| What the task requires |
Output as a JSON list of strings, one per line with blank lines omitted, the part of the material that opens with the line containing "Given: Click I Love Music profile picture" and closes with the line containing "point(110,162)", both included. Leave the pictures out.

| The data |
· · · · ·

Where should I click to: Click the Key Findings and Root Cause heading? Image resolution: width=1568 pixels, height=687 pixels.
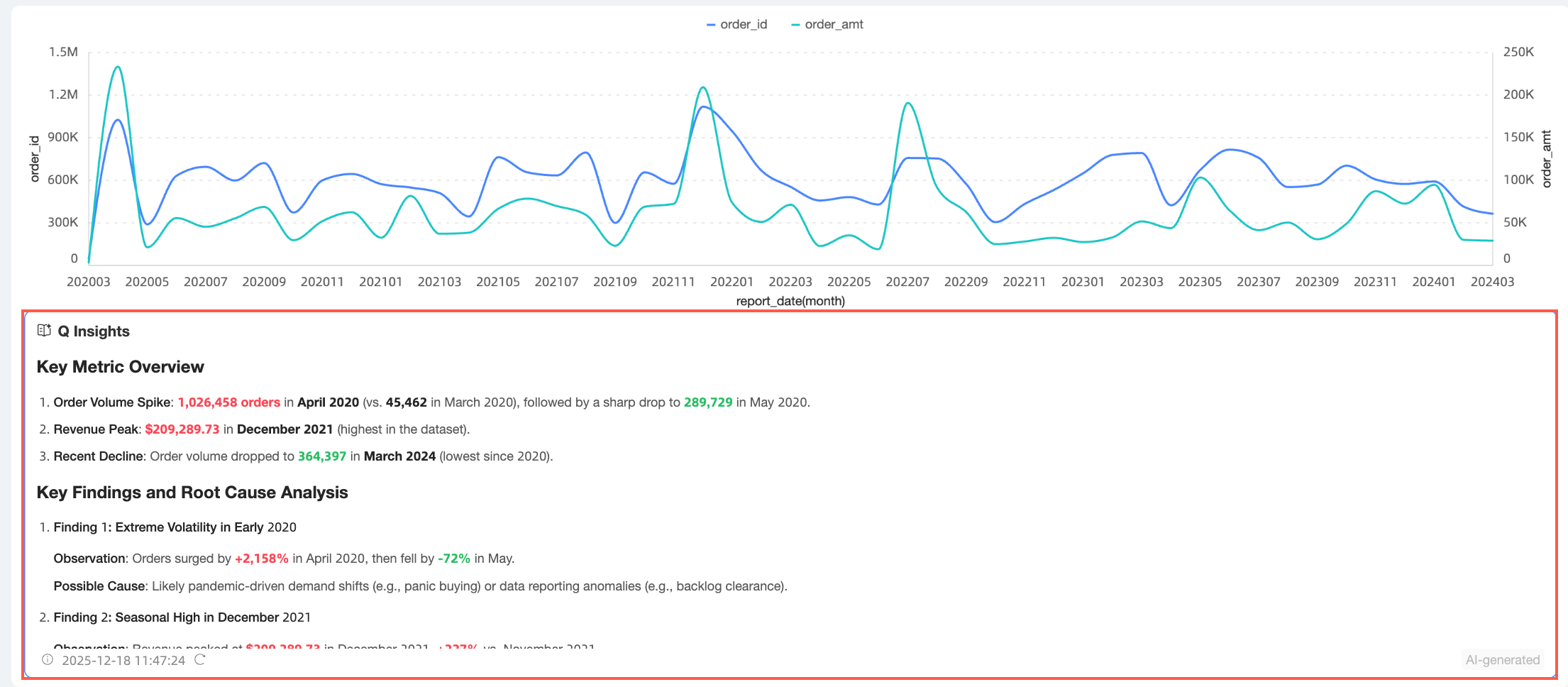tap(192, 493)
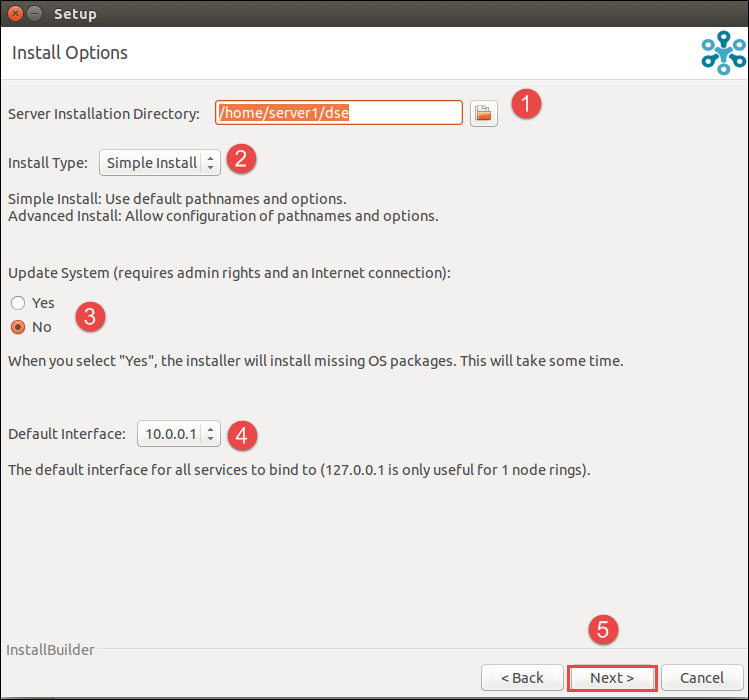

· · · · ·

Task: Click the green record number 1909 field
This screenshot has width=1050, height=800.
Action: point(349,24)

· · · · ·

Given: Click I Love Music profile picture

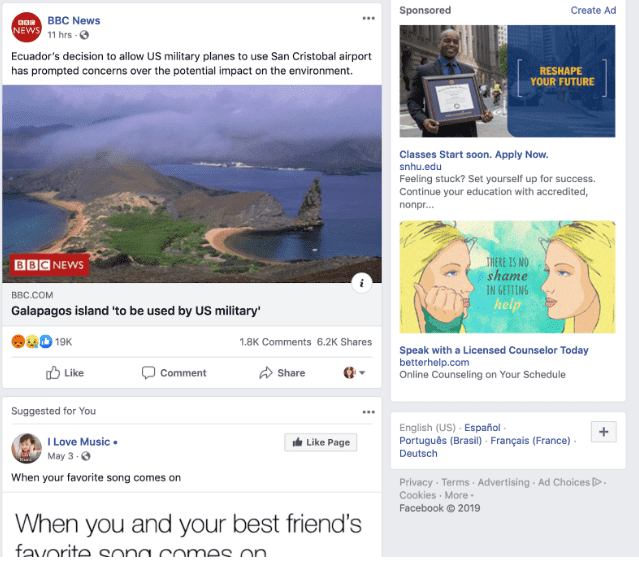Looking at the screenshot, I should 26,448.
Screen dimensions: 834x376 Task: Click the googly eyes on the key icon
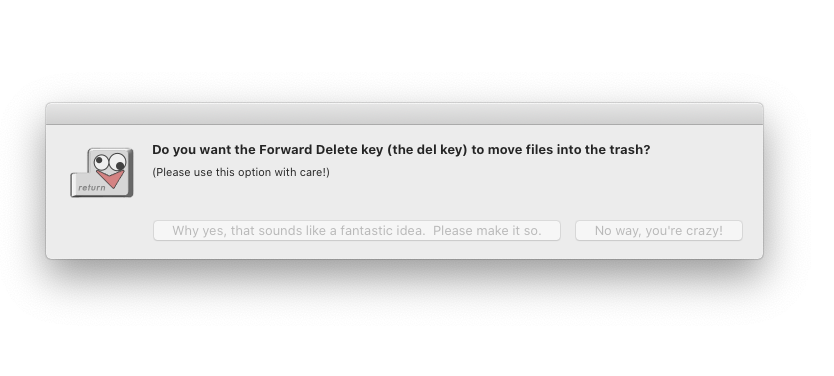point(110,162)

· · · · ·

| Solution |
[
  "Given: Click I Love Music profile picture",
  "Looking at the screenshot, I should 26,448.",
  "Screen dimensions: 834x376 Task: Click the googly eyes on the key icon",
  "point(110,162)"
]